Roxburgh & Franke Session Two

Roxburgh & Franke Session Two June 14, 2008

SESSION TWO:

Dr. Franke’s Introduction…

He told the story that he heard on NPR of Phillip Jenkin’s and his trip to Africa. While he was sitting in this church meeting word spread that a prominent American church leader was there and word got up to the pastor and so he invited Jenkins to come forward, not to speak off the cuff, but to perform that week’s exorcism. The reason they did is because “they believe the bible.” But we all would probably shrink back from a church that performed a weekly exorcism, but it seems OK for them to do that. He faked his way through the ceremony thinking that it would have been rude NOT to have attempted to do the exorcism.

Franke then talked about how he read a story about this particular village or region where a “witch hunt” had taken place and dozens of women, mostly elderly ones, were attacked and killed with machetes because they were witches.

He’s just using this as an example of the power of culture.

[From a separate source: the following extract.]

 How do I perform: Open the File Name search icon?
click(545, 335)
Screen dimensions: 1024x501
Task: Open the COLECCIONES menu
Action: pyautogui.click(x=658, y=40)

Question: what is the church?

Lots of times the idea of the church is this impulse to get back to a previous era – pick your era. You can say get back to the faith of the reformers, or medieval faith, or more often its an idealized view of the church in Acts…you can’t look back and say “let’s get back to what the church was like in this given era.” The reason you can’t is because God’s desired is that we should be looking ahead.

(I think this is just Pannenberg’s idea that the KOG is proleptically actualized in Christ).

Our primary commitment is the relationship between Gospel and culture.

We have no stake in the way church has to be done, we’re not trying to preserve the way that church has been done in the past. All modes of doing church are particular reactions to a particular time. We’re always engaged in this commitment to Gospel and its relationship to new cultural situations. There is tremendous range of responses to culture. Think about the different responses given in the early church, medieval Roman Catholic church in Spain, 18th Century British church, Irish monastic community in 19th century, or an African church in present day…all of these would look so different so as to be almost unrecognizable as the same faith. But we should see each of those things as a faithful reaction to their environment.

“There is no notion of church apart from this reaction…gospel & culture.” what forms of life together will be faithful to live out and bear witness to the gospel in this time and place. Communities that follow this gospel and culture engagement, faithfulness to God in this particular time and place, are Missional churches.

We broke up into groups to ask very pragmatic questions about what it means to be a Missional people.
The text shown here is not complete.